ASSIGNED TASK -> Needed from the data below: every line from the one with "The width and height of the screenshot is (868, 458)." up to and including the one with "This screenshot has height=401, width=640.", repeated exactly and with nothing else.

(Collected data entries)
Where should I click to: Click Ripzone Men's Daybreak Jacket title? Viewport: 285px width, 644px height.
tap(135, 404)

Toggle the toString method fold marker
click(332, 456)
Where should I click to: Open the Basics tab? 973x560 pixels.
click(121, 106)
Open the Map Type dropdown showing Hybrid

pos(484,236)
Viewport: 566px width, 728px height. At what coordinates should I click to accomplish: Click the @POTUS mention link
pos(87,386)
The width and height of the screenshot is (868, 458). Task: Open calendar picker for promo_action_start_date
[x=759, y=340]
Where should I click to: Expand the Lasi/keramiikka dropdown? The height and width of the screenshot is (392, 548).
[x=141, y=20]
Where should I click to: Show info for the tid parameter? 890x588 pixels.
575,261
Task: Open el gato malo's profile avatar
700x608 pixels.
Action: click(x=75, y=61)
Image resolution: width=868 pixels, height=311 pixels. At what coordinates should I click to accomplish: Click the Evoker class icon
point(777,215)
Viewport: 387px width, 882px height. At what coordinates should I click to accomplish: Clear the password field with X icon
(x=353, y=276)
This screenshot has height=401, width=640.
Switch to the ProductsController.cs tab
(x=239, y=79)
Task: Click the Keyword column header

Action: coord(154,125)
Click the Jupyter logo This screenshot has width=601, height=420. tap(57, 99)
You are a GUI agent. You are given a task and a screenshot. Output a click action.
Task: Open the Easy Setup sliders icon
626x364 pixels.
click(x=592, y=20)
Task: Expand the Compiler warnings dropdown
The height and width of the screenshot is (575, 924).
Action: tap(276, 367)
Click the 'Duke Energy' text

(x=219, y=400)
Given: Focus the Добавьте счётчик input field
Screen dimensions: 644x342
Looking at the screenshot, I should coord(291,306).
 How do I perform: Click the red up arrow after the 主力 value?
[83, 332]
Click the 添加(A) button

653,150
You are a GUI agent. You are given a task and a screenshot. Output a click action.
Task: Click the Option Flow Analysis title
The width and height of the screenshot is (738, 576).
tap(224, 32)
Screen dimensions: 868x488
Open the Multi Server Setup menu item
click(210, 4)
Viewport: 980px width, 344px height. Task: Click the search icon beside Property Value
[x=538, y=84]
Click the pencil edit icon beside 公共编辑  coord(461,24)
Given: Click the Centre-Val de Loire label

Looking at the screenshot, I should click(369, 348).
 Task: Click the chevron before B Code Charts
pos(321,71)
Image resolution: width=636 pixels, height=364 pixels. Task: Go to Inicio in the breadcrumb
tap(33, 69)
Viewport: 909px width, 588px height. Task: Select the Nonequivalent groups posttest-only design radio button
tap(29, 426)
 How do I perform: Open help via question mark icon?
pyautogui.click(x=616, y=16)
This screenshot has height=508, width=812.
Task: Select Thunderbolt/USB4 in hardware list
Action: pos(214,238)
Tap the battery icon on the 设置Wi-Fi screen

SOLVED PROBLEM ->
The width and height of the screenshot is (868, 458). Task: Open calendar picker for promo_action_start_date
[x=759, y=340]
Where should I click to: Expand the Lasi/keramiikka dropdown? The height and width of the screenshot is (392, 548).
[x=141, y=20]
Where should I click to: Show info for the tid parameter? 890x588 pixels.
575,261
Task: Open el gato malo's profile avatar
700x608 pixels.
Action: click(x=75, y=61)
Image resolution: width=868 pixels, height=311 pixels. At what coordinates should I click to accomplish: Click the Evoker class icon
point(777,215)
Viewport: 387px width, 882px height. At what coordinates should I click to accomplish: Clear the password field with X icon
(x=353, y=276)
This screenshot has height=401, width=640.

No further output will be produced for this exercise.